Two recent conflicting rulings regarding the duties that majority
shareholders owe to minority shareholders could have repercussions for
owner-managers, or businesses considering buying a stake in a private company.
New case law sheds more light on when a majority shareholder might be held
liable for an abuse of power. The cases of Metropolis Motorcycles Ltd (Hale
v Waldock and another) and Irvine v Irvine this year have examined
this complex issue in the context of section 459 of the Companies Act 1985.
The legislation says that a shareholder may apply to the court by petition
for an order on the ground that the company’s affairs have been conducted in a
manner which is “unfairly prejudicial” to the interests of its members.
In the case of Metropolis Motorcycles the petitioner owned 42% of the shares,
while the person carrying out the day-to-day running of the company owned the
remaining 58%. The minority shareholder (the petitioner) claimed that he had
been unfairly excluded from the management of, and financial benefit in, the
company and brought a petition under s459. He said that he had not received any
kind of payment or dividend from the company for a number of years and had not
been given any indication that the company was suffering from a financial
The judge, however, dismissed the petition. In such cases, there are two
possible courses of action that can be taken: either the parties involved
resolve their differences, or the court intervenes and the majority shareholder
is ordered to buy out the minority stakes.
In s459 it says that for the court to intervene, the change in circumstances
in the business had to be such that it was not reasonable or fair to require the
former association to remain as it had been, and such that the court’s
intervention was required to adjust matters.
No loss of profits
The judge noted that some of the failures to consult had been prejudicial for
the purposes of s459 of the Act and had been unfair towards the minority
shareholder. However, he also said that, although the minority shareholder could
legitimately have expected a proper share of the company’s profits, his stake in
the profits depended on the state of the business. In fact, the company had been
making losses and, unless the petitioner could establish that those losses
should not have been made, he couldn’t complain about a failure to pay him a
dividend in respect of those years. It followed that the failure to pay out any
part of the profits had not been unfair conduct. Accordingly, the court would
not order a buy out.
In the case of Irvine v Irvine, s459 and s461 of the Companies Act
were invoked. In s461 it says the court can order that the shares of any members
of the company be purchased by other members – or by the company itself – if a
minority shareholder had grounds to feel unfairly prejudiced.
The petitioners in this case were shareholders in an insurance broking
company, the main petitioner being the widowed wife of the majority
shareholder’s brother, who had co-run the company. The petitioners’ shareholding
represented 49.96% of the company’s shares.

* [Task instructions]:
• A. In the article on minority shareholder rulings, rewrite the paragraph beginning "The judge noted that some of the failures to consult" as a short bulleted list that keeps its main facts.
• B. List every shareholding percentage stated in the article on minority shareholder rulings, and say who held each one.
• C. Continue the article on minority shareholder rulings from its last sentence.

* [Given data]:

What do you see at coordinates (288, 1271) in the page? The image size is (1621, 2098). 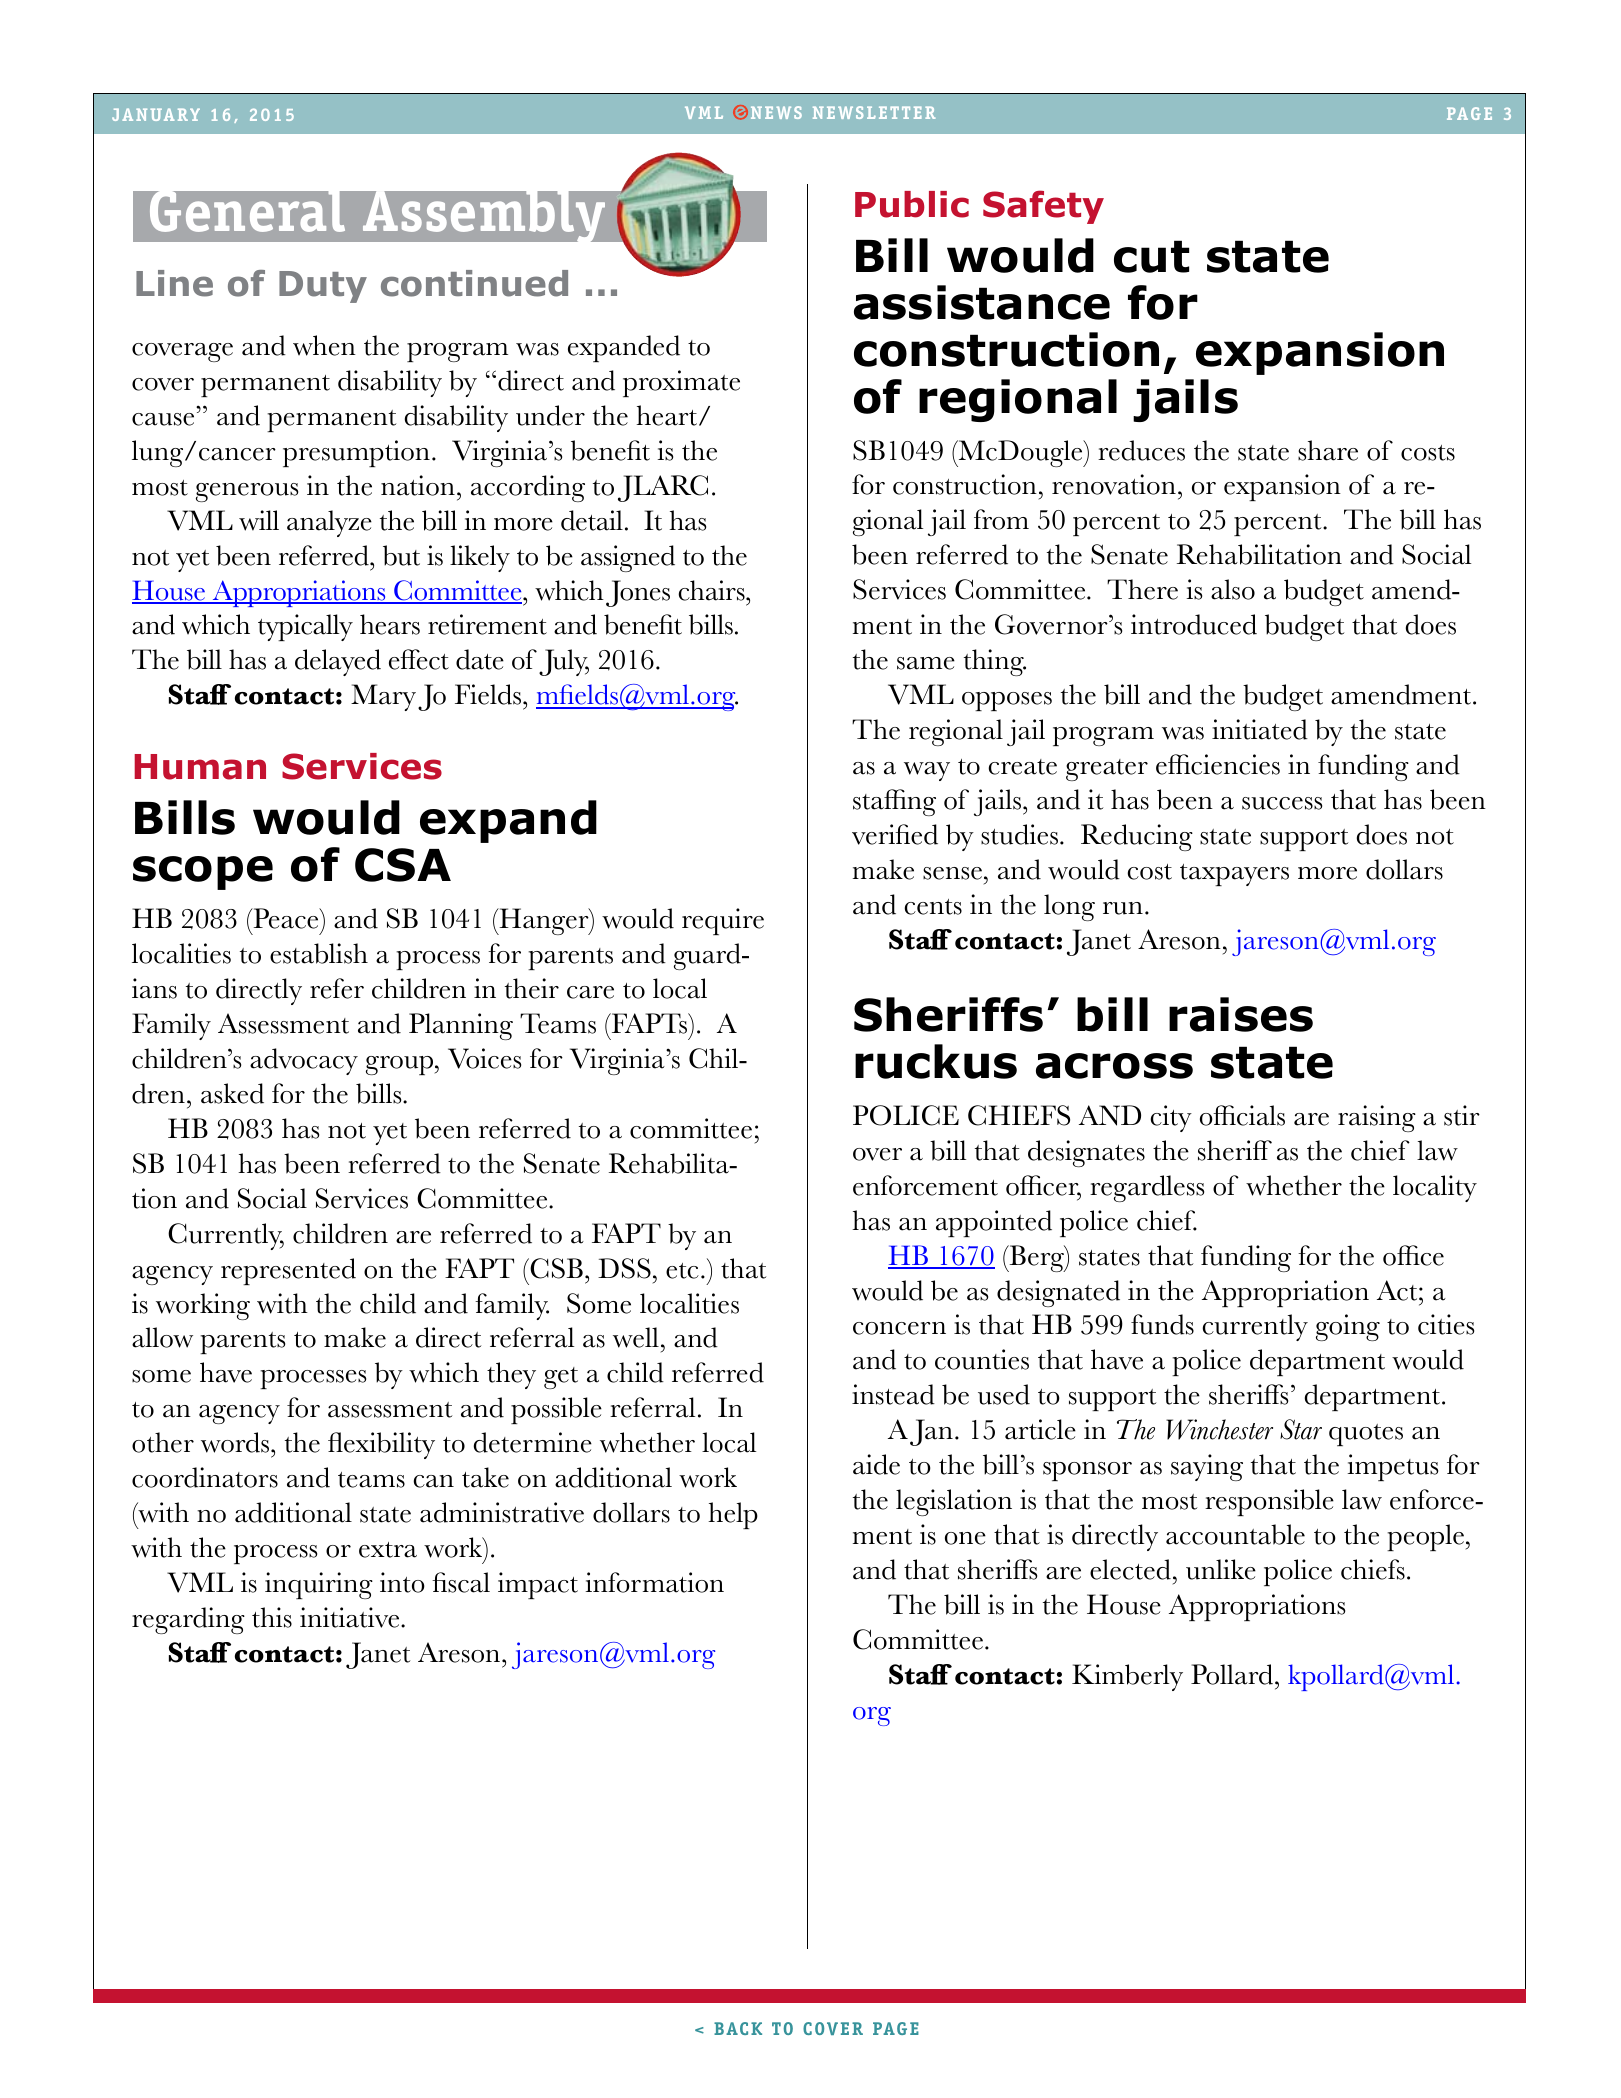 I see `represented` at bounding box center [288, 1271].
...
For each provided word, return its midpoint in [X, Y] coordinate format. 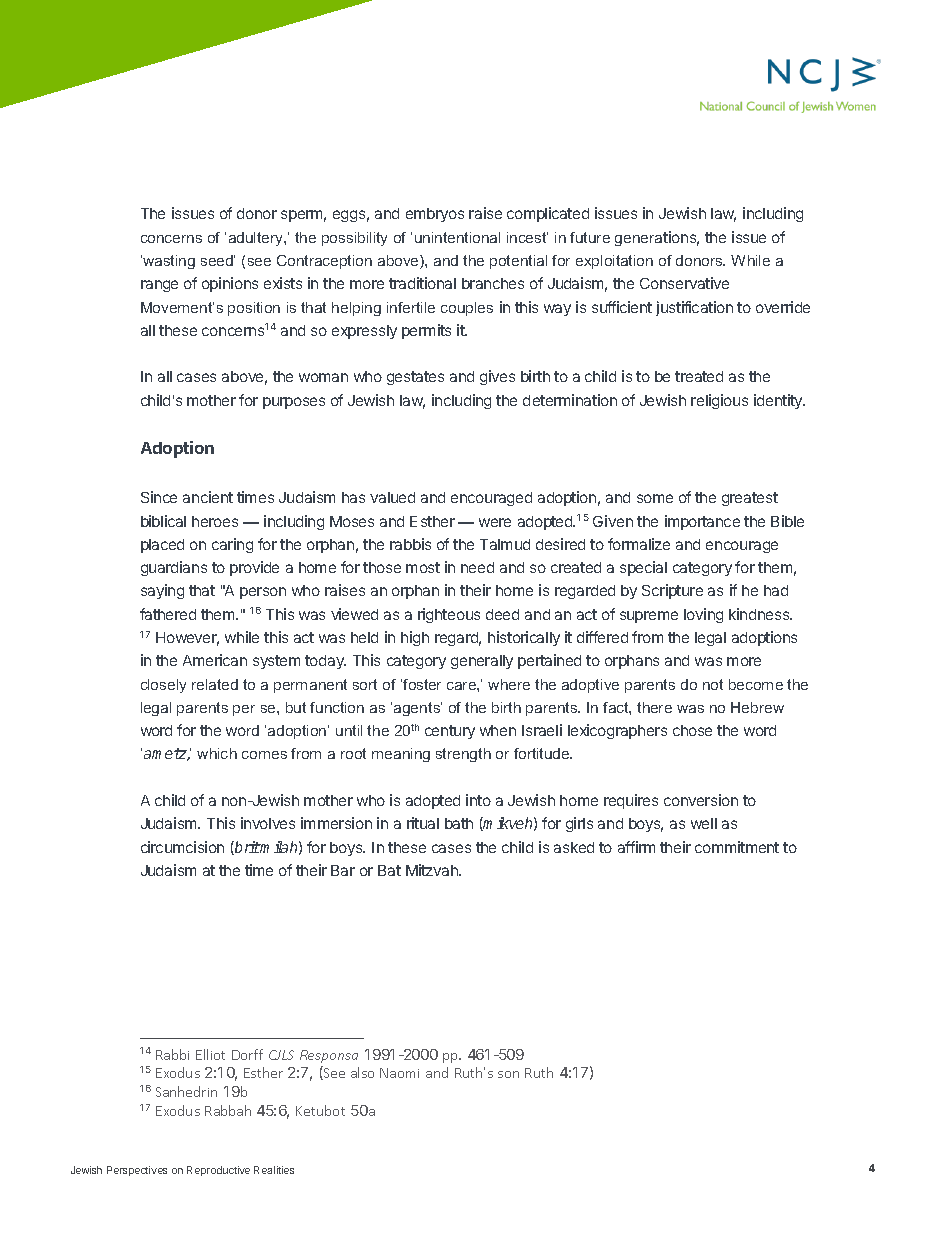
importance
...
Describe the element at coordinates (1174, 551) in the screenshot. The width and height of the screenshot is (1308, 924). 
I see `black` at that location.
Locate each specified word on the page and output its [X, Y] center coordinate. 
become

* [Responses in order]:
• A.
- Some failures to consult the minority shareholder were prejudicial under s459 and unfair to him.
- He could legitimately expect a proper share of the profits, but that share depended on the state of the business.
- The company had been making losses. Unless he could show those losses should not have been made, he could not complain about receiving no dividend for those years.
- Not paying out any profits was therefore not unfair conduct, so the court would not order a buy-out.

• B.
- 42%: the petitioner (the minority shareholder) in Metropolis Motorcycles
- 58%: the person carrying out the day-to-day running of the company in Metropolis Motorcycles
- 49.96%: the petitioners in Irvine v Irvine

• C.
In her capacity as a shareholder in her own right and as a trustee of the
trust set up by her husband, the woman claimed under s459 that the majority
shareholder had, since her husband’s death, conducted the affairs of the company
in a manner, which was unfairly prejudicial to her interests, in that, among
other issues, he had paid himself excessive levels of remuneration and that, as
a consequence, the shareholders had received no (or inadequate) dividends. She
applied for an order under s461 of the Act that the respondent purchase her own
shares and those held by the trust.
The judge agreed. He decided that the respondent had conducted the affairs of
the company in a manner which was prejudicial to the interests of the
shareholders. As such – and having regard to the breakdown in trust and
confidence between the parties – the respondent was ordered to buy out the
petitioners’ shares at a price that took account of the excess remuneration he
had awarded himself.
According to Bob Beauchamp, senior associate in the liability and commercial
litigation practice at law firm Barlow Lyde & Gilbert: “In both of these
cases, the majority shareholder of a company ran the business without proper
reference to a minority shareholder, thereby causing them prejudice. In one
case, the court intervened in favour of a minority shareholder; in the other,
the court did not – although in both cases the judges criticised the fact that
the majority shareholders had failed to consult.”
Beauchamp adds that: “The Irvine v Irvine ruling, in particular, could be a
rude wake-up call for majority shareholders of private companies. If majority
shareholders are perceived to be rewarding themselves with what are perceived to
be excessive remuneration packages and dividends at the expense of other
shareholders and the benefit of the business, they may find themselves being
petitioned. It could be a 50:50 chance that majority shareholders would need to
raise new funds to buy out the existing minority shareholders if a court ruled
Not this time
The judge in the Hale v Waldock case didn’t rule in favour of the
petitioner, but he said in his conclusion: “That is not to say that it is
necessarily fair for the present situation to remain forever the same so that Mr
Hale is locked in and gets benefits only at the perpetual whim of Mr Waldock. I
have already drawn attention to the failures of Mr Waldock to consult fairly,
and his somewhat high-handed manner of dealing with some points.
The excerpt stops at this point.